Place | Oceania: Australia |
---|---|
Accession Number | ARTV00142 |
Collection type | Art |
Measurement | Overall: 60.7 x 49.8 cm; sheet: 57.2 x 44.3 cm |
Object type | Poster |
Physical description | chromollithograph on paper |
Maker |
Weston, Harry J NSW Government W A Gullick, Government Printer |
Place made | Australia: New South Wales, Sydney |
Date made | 1915 |
Conflict |
First World War, 1914-1918 |
Copyright |
Item copyright: Copyright expired - public domain This item is in the Public Domain |
"Get a move on old man!"
Recruiting poster produced by the NSW government. The image of a wounded soldier set against a yellow background features in the top half. He is shielding his eyes with his left hand as if searching for something. In his right he holds his rifle, bayonet visible. His head and right forearm are bandaged and bleeding. The title text " Get a move on old man!" positioned beneath the image is printed in white against a black background. It appeals directly to older men urging then to enlist to reinforce the young men already fighting and dying overseas.

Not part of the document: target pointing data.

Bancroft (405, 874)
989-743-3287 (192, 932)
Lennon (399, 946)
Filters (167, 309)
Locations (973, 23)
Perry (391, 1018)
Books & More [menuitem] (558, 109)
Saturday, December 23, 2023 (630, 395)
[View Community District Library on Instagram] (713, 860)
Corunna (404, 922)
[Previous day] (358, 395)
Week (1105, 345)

Cheap, easy to mass- produce and highly visible, Australian First World War propaganda posters were produced by a number of Commonwealth departments and individual state recruiting committees together with volunteer organizations, such as the Win the War League.

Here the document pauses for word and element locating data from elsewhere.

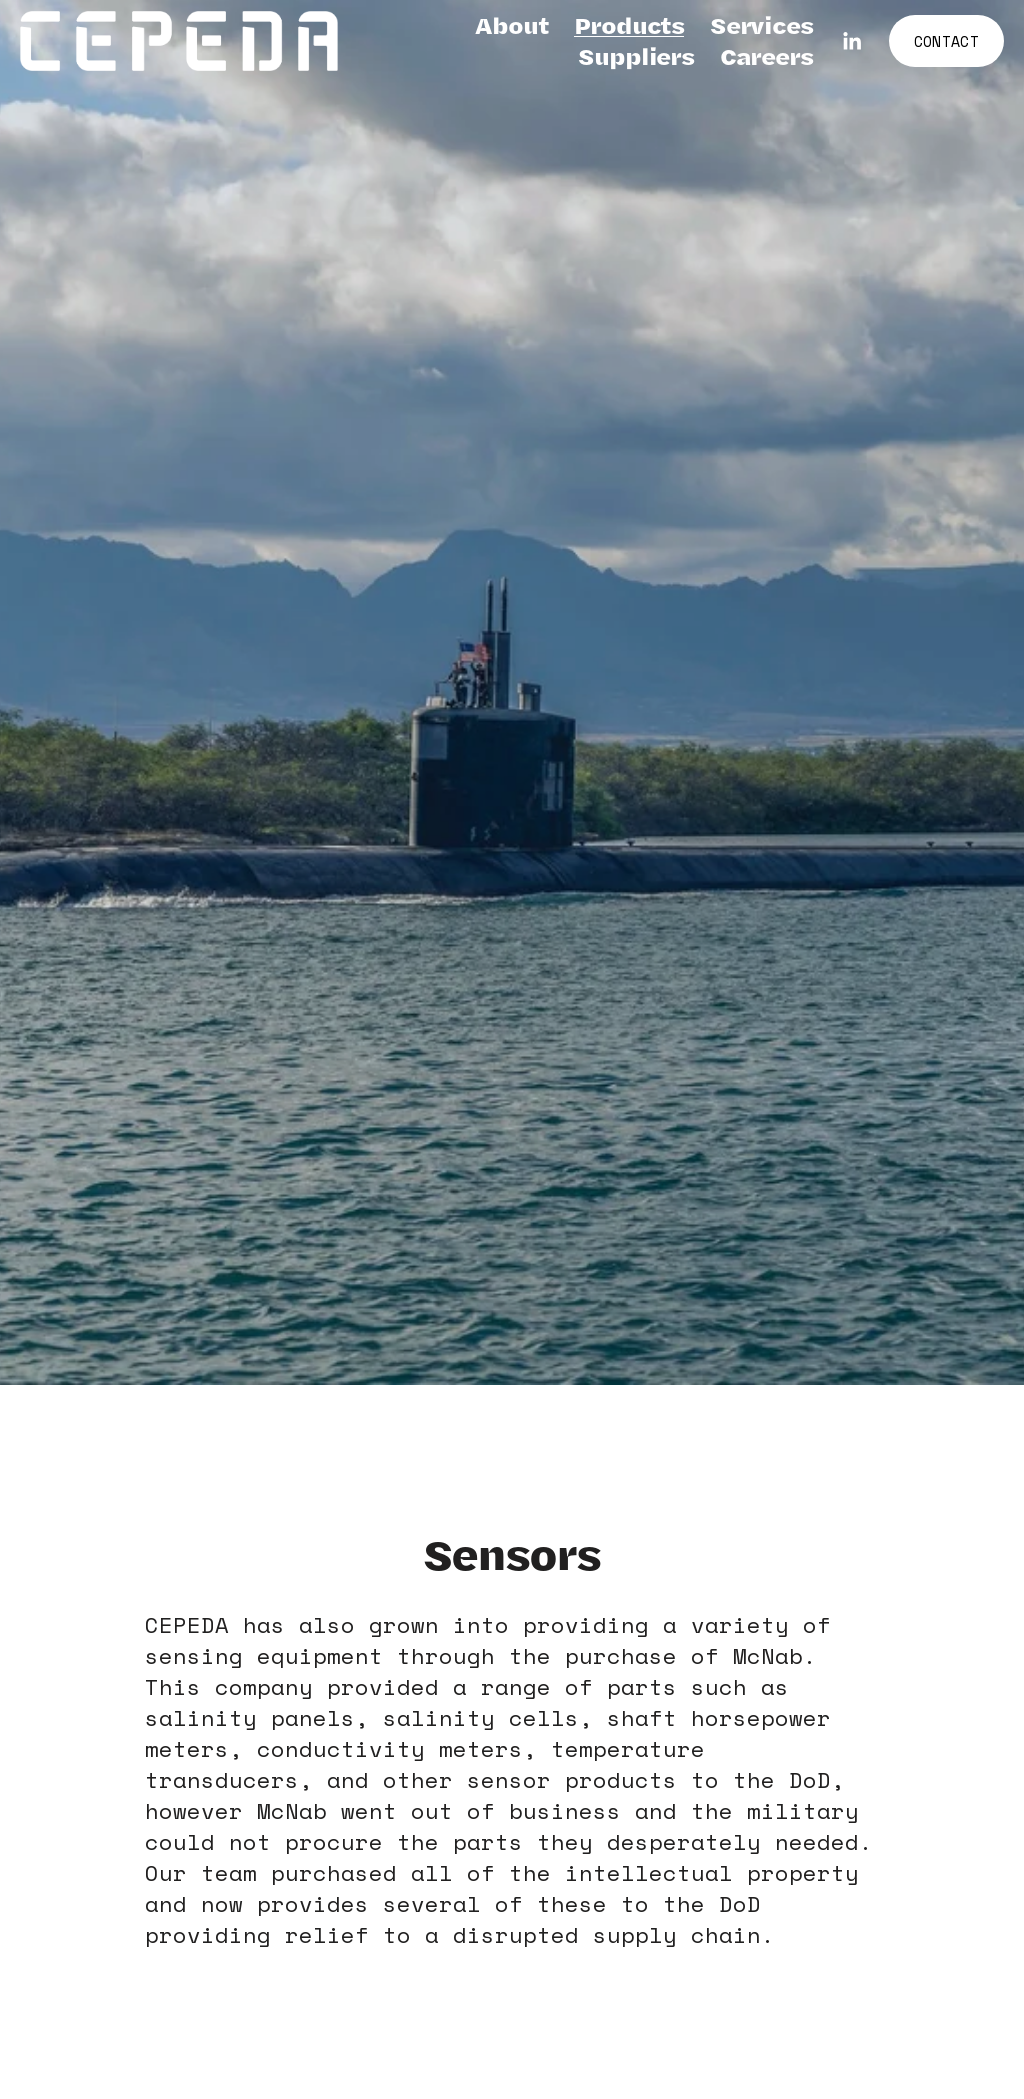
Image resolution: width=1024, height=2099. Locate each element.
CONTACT (946, 41)
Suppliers (636, 56)
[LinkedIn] (851, 41)
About (511, 25)
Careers (766, 56)
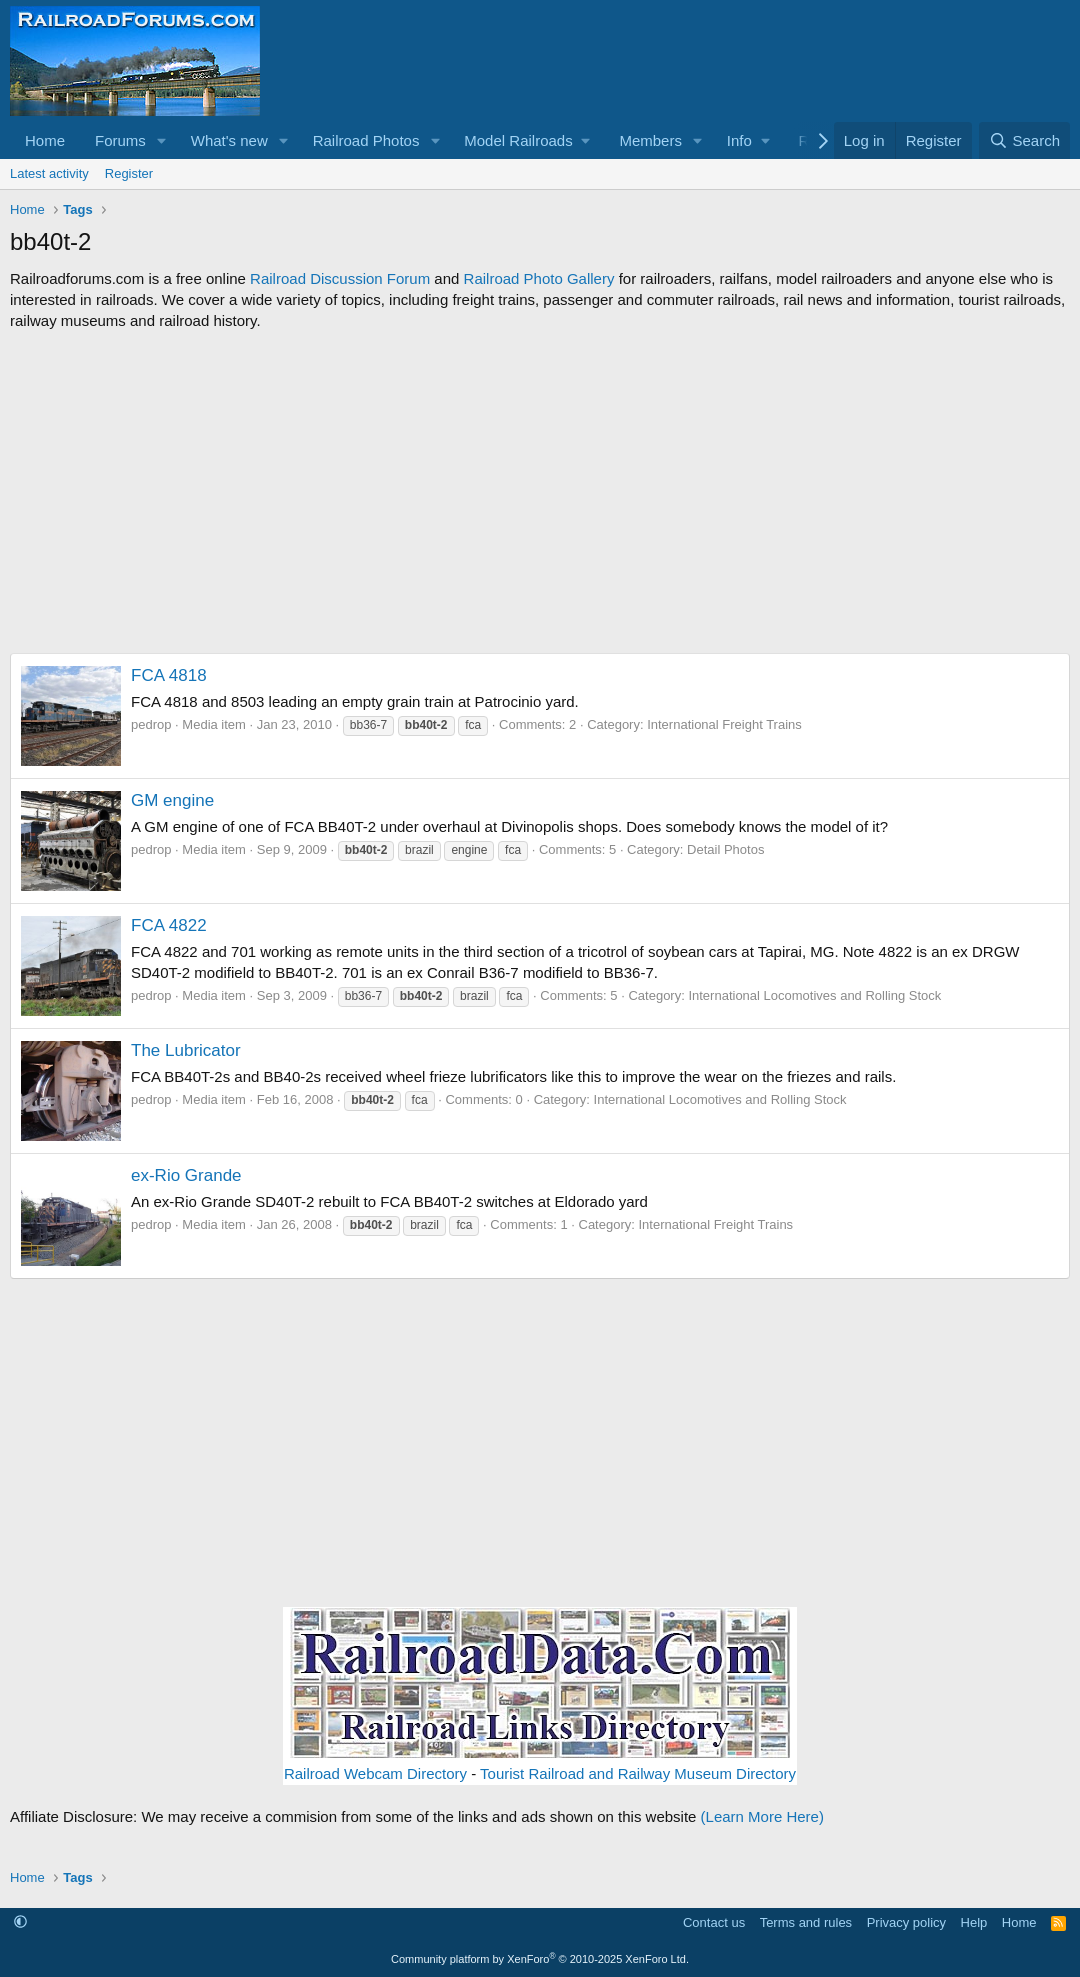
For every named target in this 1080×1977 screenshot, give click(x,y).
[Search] (1024, 140)
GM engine (172, 800)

Harry John Weston (b.1874, Tasmania) was a cartoonist and commercial artist. He worked as a sailor, store-clerk and lithographer before taking up teaching in northern Tasmania. He then traveled to Victoria where he established his own business as a commercial artist in Melbourne. By 1903 he had established himself as a leading poster artist. He also worked in Sydney and had previously designed posters with Blamire Young and Lionel Lindsay around 1893. He was a member of the Prehistoric Order of the Cannibals Club 1893 and is best remembered for his old salts and waterfront characters and as a contributor to 'The Bulletin', where he worked as an illustrator in the Advertising Department. In 1924 he became a member of the world's first society of cartoonists, the Black and White Artists' Society, formed in Sydney. He is best known for a poster style that sought to convey 'something typically Australian- something that conveys some meaning to an Australian...[with ] a simple and broad treatment'.